REQUIREMENT:
Copy each of the records below line for line, without changing anything.

INPUT:

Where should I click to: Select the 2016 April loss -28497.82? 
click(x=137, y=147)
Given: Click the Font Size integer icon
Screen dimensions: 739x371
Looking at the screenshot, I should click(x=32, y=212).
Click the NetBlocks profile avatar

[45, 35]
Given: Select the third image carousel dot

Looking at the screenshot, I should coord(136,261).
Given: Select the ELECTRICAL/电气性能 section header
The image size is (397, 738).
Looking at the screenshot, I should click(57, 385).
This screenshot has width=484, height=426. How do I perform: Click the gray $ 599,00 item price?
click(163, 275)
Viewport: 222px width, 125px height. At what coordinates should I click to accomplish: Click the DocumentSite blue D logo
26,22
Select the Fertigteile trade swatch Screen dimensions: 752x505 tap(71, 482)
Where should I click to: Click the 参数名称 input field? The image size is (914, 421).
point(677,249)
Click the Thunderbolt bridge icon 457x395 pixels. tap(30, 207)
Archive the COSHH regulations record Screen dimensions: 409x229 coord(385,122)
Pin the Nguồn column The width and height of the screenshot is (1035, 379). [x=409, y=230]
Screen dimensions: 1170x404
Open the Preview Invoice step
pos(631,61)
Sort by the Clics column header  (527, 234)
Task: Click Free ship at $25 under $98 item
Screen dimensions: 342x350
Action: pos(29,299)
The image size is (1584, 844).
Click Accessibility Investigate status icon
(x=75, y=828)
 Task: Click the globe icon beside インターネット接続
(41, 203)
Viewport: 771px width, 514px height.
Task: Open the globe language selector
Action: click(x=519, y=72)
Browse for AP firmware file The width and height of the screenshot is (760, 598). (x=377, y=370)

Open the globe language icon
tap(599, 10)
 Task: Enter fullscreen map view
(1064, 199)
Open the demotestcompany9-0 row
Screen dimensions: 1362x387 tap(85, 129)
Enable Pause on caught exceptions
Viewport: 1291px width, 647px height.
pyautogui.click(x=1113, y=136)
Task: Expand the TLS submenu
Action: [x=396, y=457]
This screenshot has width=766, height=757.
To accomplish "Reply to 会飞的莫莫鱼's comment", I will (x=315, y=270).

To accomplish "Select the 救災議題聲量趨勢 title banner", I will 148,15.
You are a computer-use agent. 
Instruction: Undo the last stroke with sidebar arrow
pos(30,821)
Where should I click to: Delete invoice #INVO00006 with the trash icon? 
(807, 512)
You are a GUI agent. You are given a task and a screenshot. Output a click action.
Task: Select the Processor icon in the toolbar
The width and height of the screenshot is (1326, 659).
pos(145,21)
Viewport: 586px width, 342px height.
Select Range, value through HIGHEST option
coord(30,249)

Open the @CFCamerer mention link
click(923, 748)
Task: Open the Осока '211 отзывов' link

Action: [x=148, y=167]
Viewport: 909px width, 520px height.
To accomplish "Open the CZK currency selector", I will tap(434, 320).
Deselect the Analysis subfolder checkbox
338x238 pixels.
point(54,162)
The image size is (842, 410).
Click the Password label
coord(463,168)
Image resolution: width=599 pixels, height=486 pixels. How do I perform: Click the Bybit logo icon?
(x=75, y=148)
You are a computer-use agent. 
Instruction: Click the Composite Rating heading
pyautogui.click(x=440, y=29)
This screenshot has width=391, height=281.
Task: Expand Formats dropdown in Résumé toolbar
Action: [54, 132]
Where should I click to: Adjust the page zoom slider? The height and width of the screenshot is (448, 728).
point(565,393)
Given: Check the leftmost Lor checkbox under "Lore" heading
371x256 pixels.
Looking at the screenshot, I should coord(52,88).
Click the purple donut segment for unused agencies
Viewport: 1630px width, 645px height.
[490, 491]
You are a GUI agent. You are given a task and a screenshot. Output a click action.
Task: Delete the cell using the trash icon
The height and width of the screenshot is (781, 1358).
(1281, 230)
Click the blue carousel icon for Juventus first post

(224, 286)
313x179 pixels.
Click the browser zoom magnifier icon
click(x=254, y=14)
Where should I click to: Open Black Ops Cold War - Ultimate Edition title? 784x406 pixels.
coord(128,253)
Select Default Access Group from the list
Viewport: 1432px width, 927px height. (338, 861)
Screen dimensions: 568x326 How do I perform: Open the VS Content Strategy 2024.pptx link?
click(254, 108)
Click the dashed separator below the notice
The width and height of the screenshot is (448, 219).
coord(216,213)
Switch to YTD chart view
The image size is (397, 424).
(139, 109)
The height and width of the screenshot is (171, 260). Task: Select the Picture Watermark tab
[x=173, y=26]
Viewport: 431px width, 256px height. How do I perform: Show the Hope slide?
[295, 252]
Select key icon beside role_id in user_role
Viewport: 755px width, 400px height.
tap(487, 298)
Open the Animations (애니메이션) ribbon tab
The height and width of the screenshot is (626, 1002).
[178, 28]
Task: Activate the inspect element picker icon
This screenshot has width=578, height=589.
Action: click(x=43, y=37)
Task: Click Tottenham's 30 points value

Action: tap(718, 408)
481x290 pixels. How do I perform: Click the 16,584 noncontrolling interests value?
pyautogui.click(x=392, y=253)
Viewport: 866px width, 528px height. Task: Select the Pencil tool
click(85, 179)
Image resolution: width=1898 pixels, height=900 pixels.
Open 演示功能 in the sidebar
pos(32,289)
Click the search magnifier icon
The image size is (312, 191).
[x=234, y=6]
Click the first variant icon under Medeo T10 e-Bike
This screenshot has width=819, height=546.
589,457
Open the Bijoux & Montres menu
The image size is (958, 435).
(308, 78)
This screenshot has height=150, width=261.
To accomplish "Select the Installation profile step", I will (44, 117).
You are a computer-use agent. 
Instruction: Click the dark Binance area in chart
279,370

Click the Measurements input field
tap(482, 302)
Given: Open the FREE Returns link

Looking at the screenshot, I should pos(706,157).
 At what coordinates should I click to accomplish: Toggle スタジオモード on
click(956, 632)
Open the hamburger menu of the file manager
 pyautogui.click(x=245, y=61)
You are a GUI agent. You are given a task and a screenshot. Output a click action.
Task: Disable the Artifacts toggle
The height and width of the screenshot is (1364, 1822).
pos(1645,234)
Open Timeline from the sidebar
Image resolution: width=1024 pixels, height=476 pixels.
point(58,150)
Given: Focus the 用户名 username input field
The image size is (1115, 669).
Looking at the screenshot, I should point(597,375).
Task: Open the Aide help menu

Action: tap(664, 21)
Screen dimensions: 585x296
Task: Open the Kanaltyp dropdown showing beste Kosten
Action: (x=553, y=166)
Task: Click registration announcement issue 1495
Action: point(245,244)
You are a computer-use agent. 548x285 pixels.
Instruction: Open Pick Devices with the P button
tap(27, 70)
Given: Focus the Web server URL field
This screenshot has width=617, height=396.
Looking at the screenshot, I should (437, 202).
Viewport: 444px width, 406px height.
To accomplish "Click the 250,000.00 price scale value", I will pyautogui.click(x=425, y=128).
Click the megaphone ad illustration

EXERCISE OUTPUT:
Where should I click to: Select the 2016 April loss -28497.82? 
click(x=137, y=147)
Given: Click the Font Size integer icon
Screen dimensions: 739x371
Looking at the screenshot, I should click(x=32, y=212).
Click the NetBlocks profile avatar

[45, 35]
Given: Select the third image carousel dot

Looking at the screenshot, I should coord(136,261).
Given: Select the ELECTRICAL/电气性能 section header
The image size is (397, 738).
Looking at the screenshot, I should click(57, 385).
This screenshot has width=484, height=426. How do I perform: Click the gray $ 599,00 item price?
click(163, 275)
Viewport: 222px width, 125px height. At what coordinates should I click to accomplish: Click the DocumentSite blue D logo
26,22
Select the Fertigteile trade swatch Screen dimensions: 752x505 tap(71, 482)
Where should I click to: Click the 参数名称 input field? The image size is (914, 421).
point(677,249)
Click the Thunderbolt bridge icon 457x395 pixels. tap(30, 207)
Archive the COSHH regulations record Screen dimensions: 409x229 coord(385,122)
Pin the Nguồn column The width and height of the screenshot is (1035, 379). [x=409, y=230]
Screen dimensions: 1170x404
Open the Preview Invoice step
pos(631,61)
Sort by the Clics column header  (527, 234)
Task: Click Free ship at $25 under $98 item
Screen dimensions: 342x350
Action: pos(29,299)
The image size is (1584, 844).
Click Accessibility Investigate status icon
(x=75, y=828)
 Task: Click the globe icon beside インターネット接続
(41, 203)
Viewport: 771px width, 514px height.
Task: Open the globe language selector
Action: click(x=519, y=72)
Browse for AP firmware file The width and height of the screenshot is (760, 598). (x=377, y=370)

Open the globe language icon
tap(599, 10)
 Task: Enter fullscreen map view
(1064, 199)
Open the demotestcompany9-0 row
Screen dimensions: 1362x387 tap(85, 129)
Enable Pause on caught exceptions
Viewport: 1291px width, 647px height.
pyautogui.click(x=1113, y=136)
Task: Expand the TLS submenu
Action: [x=396, y=457]
This screenshot has width=766, height=757.
To accomplish "Reply to 会飞的莫莫鱼's comment", I will (x=315, y=270).

To accomplish "Select the 救災議題聲量趨勢 title banner", I will 148,15.
You are a computer-use agent. 
Instruction: Undo the last stroke with sidebar arrow
pos(30,821)
Where should I click to: Delete invoice #INVO00006 with the trash icon? 
(807, 512)
You are a GUI agent. You are given a task and a screenshot. Output a click action.
Task: Select the Processor icon in the toolbar
The width and height of the screenshot is (1326, 659).
pos(145,21)
Viewport: 586px width, 342px height.
Select Range, value through HIGHEST option
coord(30,249)

Open the @CFCamerer mention link
click(923, 748)
Task: Open the Осока '211 отзывов' link

Action: [x=148, y=167]
Viewport: 909px width, 520px height.
To accomplish "Open the CZK currency selector", I will tap(434, 320).
Deselect the Analysis subfolder checkbox
338x238 pixels.
point(54,162)
The image size is (842, 410).
Click the Password label
coord(463,168)
Image resolution: width=599 pixels, height=486 pixels. How do I perform: Click the Bybit logo icon?
(x=75, y=148)
You are a computer-use agent. 
Instruction: Click the Composite Rating heading
pyautogui.click(x=440, y=29)
This screenshot has width=391, height=281.
Task: Expand Formats dropdown in Résumé toolbar
Action: [54, 132]
Where should I click to: Adjust the page zoom slider? The height and width of the screenshot is (448, 728).
point(565,393)
Given: Check the leftmost Lor checkbox under "Lore" heading
371x256 pixels.
Looking at the screenshot, I should coord(52,88).
Click the purple donut segment for unused agencies
Viewport: 1630px width, 645px height.
[490, 491]
You are a GUI agent. You are given a task and a screenshot. Output a click action.
Task: Delete the cell using the trash icon
The height and width of the screenshot is (781, 1358).
(1281, 230)
Click the blue carousel icon for Juventus first post

(224, 286)
313x179 pixels.
Click the browser zoom magnifier icon
click(x=254, y=14)
Where should I click to: Open Black Ops Cold War - Ultimate Edition title? 784x406 pixels.
coord(128,253)
Select Default Access Group from the list
Viewport: 1432px width, 927px height. (338, 861)
Screen dimensions: 568x326 How do I perform: Open the VS Content Strategy 2024.pptx link?
click(254, 108)
Click the dashed separator below the notice
The width and height of the screenshot is (448, 219).
coord(216,213)
Switch to YTD chart view
The image size is (397, 424).
(139, 109)
The height and width of the screenshot is (171, 260). Task: Select the Picture Watermark tab
[x=173, y=26]
Viewport: 431px width, 256px height. How do I perform: Show the Hope slide?
[295, 252]
Select key icon beside role_id in user_role
Viewport: 755px width, 400px height.
tap(487, 298)
Open the Animations (애니메이션) ribbon tab
The height and width of the screenshot is (626, 1002).
[178, 28]
Task: Activate the inspect element picker icon
This screenshot has width=578, height=589.
Action: click(x=43, y=37)
Task: Click Tottenham's 30 points value

Action: tap(718, 408)
481x290 pixels. How do I perform: Click the 16,584 noncontrolling interests value?
pyautogui.click(x=392, y=253)
Viewport: 866px width, 528px height. Task: Select the Pencil tool
click(85, 179)
Image resolution: width=1898 pixels, height=900 pixels.
Open 演示功能 in the sidebar
pos(32,289)
Click the search magnifier icon
The image size is (312, 191).
[x=234, y=6]
Click the first variant icon under Medeo T10 e-Bike
This screenshot has width=819, height=546.
589,457
Open the Bijoux & Montres menu
The image size is (958, 435).
(308, 78)
This screenshot has height=150, width=261.
To accomplish "Select the Installation profile step", I will (44, 117).
You are a computer-use agent. 
Instruction: Click the dark Binance area in chart
279,370

Click the Measurements input field
tap(482, 302)
Given: Open the FREE Returns link

Looking at the screenshot, I should pos(706,157).
 At what coordinates should I click to accomplish: Toggle スタジオモード on
click(956, 632)
Open the hamburger menu of the file manager
 pyautogui.click(x=245, y=61)
You are a GUI agent. You are given a task and a screenshot. Output a click action.
Task: Disable the Artifacts toggle
The height and width of the screenshot is (1364, 1822).
pos(1645,234)
Open Timeline from the sidebar
Image resolution: width=1024 pixels, height=476 pixels.
point(58,150)
Given: Focus the 用户名 username input field
The image size is (1115, 669).
Looking at the screenshot, I should point(597,375).
Task: Open the Aide help menu

Action: tap(664, 21)
Screen dimensions: 585x296
Task: Open the Kanaltyp dropdown showing beste Kosten
Action: (x=553, y=166)
Task: Click registration announcement issue 1495
Action: point(245,244)
You are a computer-use agent. 548x285 pixels.
Instruction: Open Pick Devices with the P button
tap(27, 70)
Given: Focus the Web server URL field
This screenshot has width=617, height=396.
Looking at the screenshot, I should (437, 202).
Viewport: 444px width, 406px height.
To accomplish "Click the 250,000.00 price scale value", I will pyautogui.click(x=425, y=128).
Click the megaphone ad illustration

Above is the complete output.